どうして

「以上を持ちまして、桐時高等学校入学式を閉会いたします。一同、ご起立ください」

 入学式は滞りなく執り行われた。

「令!」

 教頭の声が会場に響き渡る。

「ご着席ください。……えー、それでは、新入生、退場! ご臨席の皆様、どうか盛大な拍手でお送りください」

 背後で扉の開く音がした。

 我らが二組の担任、坂井先生が先導し一組に次いで退場する。会場の詰めた空気から解放され、深い息をつく。外の空気が美味しい。長く座っていたので体が強張っている。

「教室に戻って」

 坂井先生が手で誘導しながら生徒に呼びかける。


 中央階段を上がって教室への帰り際、五組のドアに違和感を覚えた。見ればすぐに正体はわかった。

 座席表だ。僕が朝に見たものとは違う。そこには装飾がなされていた。手書きの、花のフレームがつけられている。桜の花、かな。

 こんな洒落た仕込みがあるのだろうかと自分のクラスに戻ってみると、そこには朝見たものと変わらず無味乾燥な座席表が貼られているだけだった。

 口元に笑みが浮かぶ。

「面白いね」

 五組まで戻って「特別なクラス表」を携帯のカメラに収めた。

 中学までは携帯を持ってきてはいけなかったから、こうして気軽に写真が撮れるようになったのは便利だ。といっても、授業中は使用禁止だ。いま使うのは、グレーかな。

「何してるんだ、そんなとこで」

 背後から肩を叩かれた。振り向くと和田くんがいた。

 この不思議なことについて、ぜひとも誰かと話したい。

「……いや、何もないよ。教室に戻ろう」


 入学式後は担任の挨拶とこれからの予定表などのプリントが配られ二十分ほどでHRは終わった。

 号令がかかると、千日紅さんはすぐに席を立ち教室から出て行った。すぐに帰ってしまうと考えていなかったわけではないが、慌てる。あるいは、僕の心の準備ができていないのかもしれない。

 帰り支度を整えてあとを追う。他のクラスはまだHRが終わっていないらしい。中から笑い声も聞こえてくる。

 担任が面白いのもいいけど、今日だけはあっさりしていてよかった。時間のゆとりがほしい。

 いまはまだ十一時半前だけど、あまり長く引き留めるのはよくない。それに、周りに人がいないほうがいい。

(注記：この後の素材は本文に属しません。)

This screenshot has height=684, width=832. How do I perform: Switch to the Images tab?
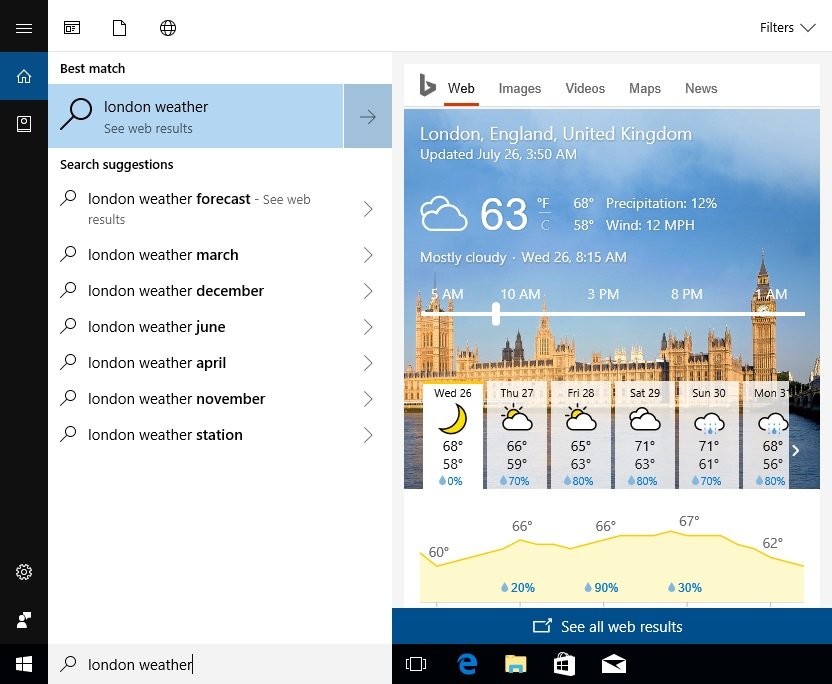pyautogui.click(x=519, y=88)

 一階に駆け下りると、下駄箱へ向かう千日紅さんの姿があった。

「千日紅さん!」

 僕の呼びかけに足を止めた。呼吸を整えながら、ゆっくり近づく。

「追いついた」

「……どうして」

 振り向いた彼女は目を見開いてそう呟いた。もう話すこともないと思っていたのだろうか。


 どうしてと言いたいのは僕もだ。

 ずっと考えていた。千日紅さんの態度が急に変わった理由を。

 あのとき、時間を気にしていた。そのあと起こったことは何だったか。みんなが登校してきた。つまり千日紅さんは、のでは。

 そして、自分の性格や友達がいないことを打ち明け、ひとりでいたいと言った。しかしわざわざだろうか。

 ただ放っておいてほしいだけなら、自分のスタイルを打ち明けるだけでよかったんだ。自分は友達を作る気はない、ひとりの方が楽だから、と。


 その二つが意味すること、彼女がなぜ僕を遠ざけたのかの答え。

 千日紅さんは、自分なんかと仲良くしていてはクラスで浮くことになるから話すべきではないと考えたんじゃないか。

 つまり、「わたしに構わないで」と言ったのでは。他のクラスメイトが来る前に。

 どうして、そんな。

 余計なお世話だ、と遠慮なく言うことは僕にはできない。本当はそう怒るべきかもしれないけど。

 こぶしを握る。

 その代わり、自分に自信を持って、思い込むことにする。

 彼女も、僕と話すことを楽しんでくれていたと。あの笑顔は嘘ではないと。

 話す気がなかったにしては、いろいろ和菓子のことを話してくれた。僕が「花より団子」なんて言うから、話してしまったんだとしたら面白い。

 和菓子好きで、お茶目な千日紅さん。

 僕は得意の笑顔を浮かべて、持ちかける。

「実はさ、面白いことがあったんだよ。千日紅さんに話したくて。ちょっと変わったお花見の話……どうかな」

 伝わるだろうか。どういう意味を込めてそう言ったのか。

「……いいの?」

 彼女はためらいを含んだ上目遣いになる。

「いいよ」

 温かい気持ちになる。よかった。

 千日紅さんは巾着を持った手でもう片方の腕を抱えた。

「聞きたい、お花見の話」

 その表情には明るさが戻って見えた。